The Pet Tree House - Where Pets Are Family Too : Dog Eats 23 Live Rounds of .308 Caliber Ammunition, and Lives

Friday, May 8, 2015

Dog Eats 23 Live Rounds of .308 Caliber Ammunition, and Lives

Mountain Home, Ark. — A Belgian Malinois, named, Benno, has eaten several strange objects over the course of his four years.

His owner had to take him to the vet's office after he ate 23 live rounds of .308 caliber ammunition.

He had chewed them vigorously to the point of mangling the ammo, then swallowing each round. Benno eating something inappropriate is not unusual, according to his owner Larry "Sonny" Brassfield.

"You can baby-proof a house," Brassfield said, petting the happy, hyper dog.
"But I don't think it's possible to Benno-proof a house. Lord knows, we've tried and failed."

The proof of Brassfield's house not being Benno-proof came on the morning of April 22.

The night before, Brassfield was putting several hundreds of ammo into ammo cans. He did not have enough room for the last 200 or so rounds of ammo, so he left them in a bag by the bed.

"Wednesday morning I woke up early, and my wife told me that Benno had thrown up," Brassfield said. "She said there was ammo in the vomit. I looked at the round and I thought, 'Oh my God, he got into the ammo.'"

Brassfield had no idea exactly how much ammo he had eaten, but was about to find out.

"We decided to watch him for a while," said Brassfield. "He ate like he normally does, no problem. Then about 15-20 minutes later, he threw up again and three more rounds came out. At that point, I knew I had to take him to the vet."

"We took him to the vet's, they took X-rays and counted 15 rounds. By the outlines, I counted at least 17 rounds.” Said, Brassfield.

"This is something they certainly did not cover in school. I've had dogs eat things before, mostly stuffed toys. Once I had one swallow a hearing aid but I think this takes the cake." said Dr. Sexton.

The vet asked was the ammo was made of lead and zinc, the two metals used in ammo manufacturing, can quickly be toxic for dogs. Brassfield told the vet, the ammo was made from brass and copper.

The vet operated on Benno and the procedure lasted approximately two hours. She removed 16 live, highly chewed rounds and one shell from the dog's stomach.

"It was an adventure. If you think of the stomach as a balloon, where I made my incision, all the heavy metal went to the bottom," said the vet. "I had to scoop it all up and bring it up to the location of my incision."
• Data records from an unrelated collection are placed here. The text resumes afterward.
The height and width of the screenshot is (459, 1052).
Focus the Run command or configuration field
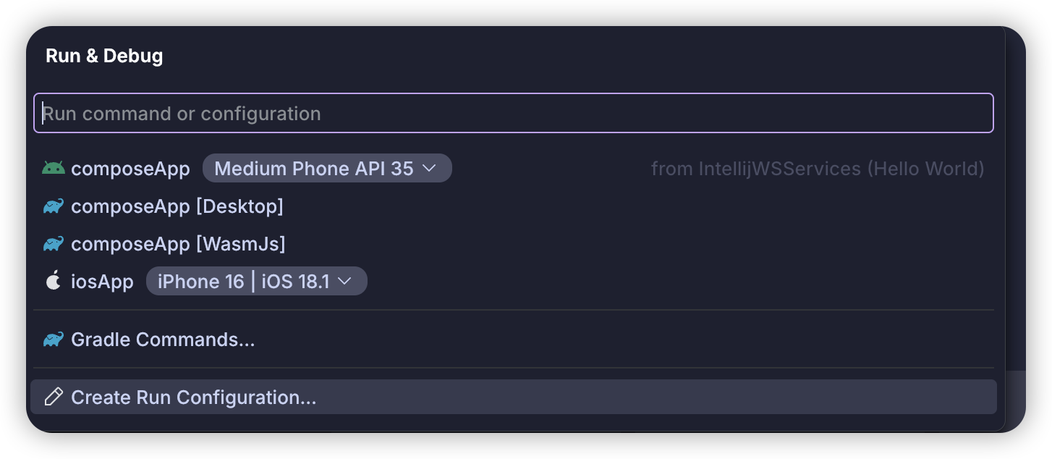click(514, 114)
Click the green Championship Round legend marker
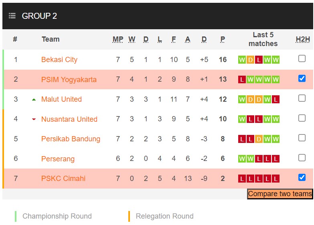The image size is (314, 225). [16, 216]
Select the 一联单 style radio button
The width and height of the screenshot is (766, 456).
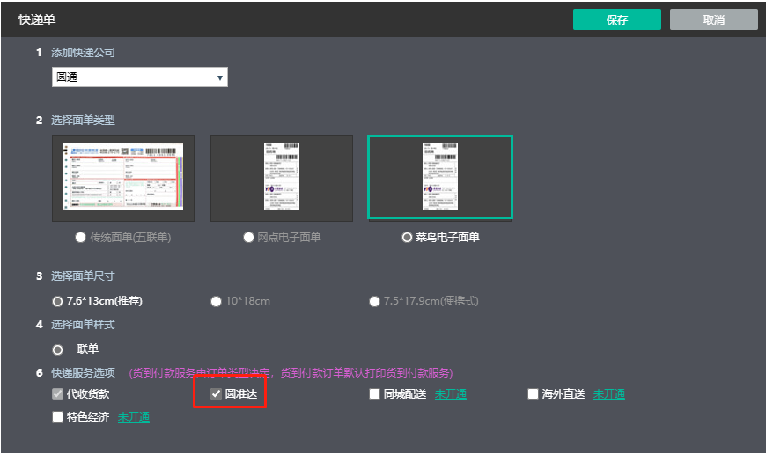(x=58, y=349)
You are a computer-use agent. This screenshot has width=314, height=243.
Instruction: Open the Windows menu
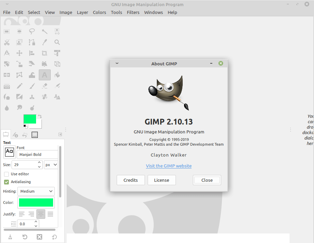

Once she removed the ammo from the dog, the vet had him X-rayed again, just to be sure she got all the ammo. Two X-rays were needed to cover the digestive track of the large dog. That's when the vet saw two more rounds in the dog's esophagus.

The vet made the decision not to open Benno up again to remove the last two rounds. The surgery itself went fine and Benno is expected to make a full recovery.

The vet said, "Since the ammo is not toxic, I decided not to go back in. I decided we'd give it a week to see if he would vomit them up or pass them."  

Five days later, Benno passed one round, and eight days later he passed the final round.

"I won't be leaving ammunition laying around anymore, I can tell you that," Brassfield said. "But really, you're never going to stop him. It's just a question of what he's going to eat next."

Here is a list of items Benno has eaten, much to the exasperation and displeasure of his human friends:

Stuffed animals
Rubber Toys
Coins
8-by-8-inch square pieces of cloth
Styrofoam peanuts
Cheese wrappers
Rocks
Paper
Wax paper
Aluminum foil
Shirts
Socks
Underwear
Bra
Tennis shoes
Rope
Nylon straps
Weed eater string
Gasoline-soaked lawn mower air filter
Blankets
Marbles
Plastic bag
Quilt batting
Sewing straight pins
Plastic soda bottle
Magnets
Bottle lids swallowed whole
Television remote
Loaf of bread (wrapper included)
Broken glass
Chicken legs (swallowed whole)
Nylon hairbrush
LEGOs
Travel size bottle of lotion
Baseboards
Drywall (just randomly ate a piece of wall).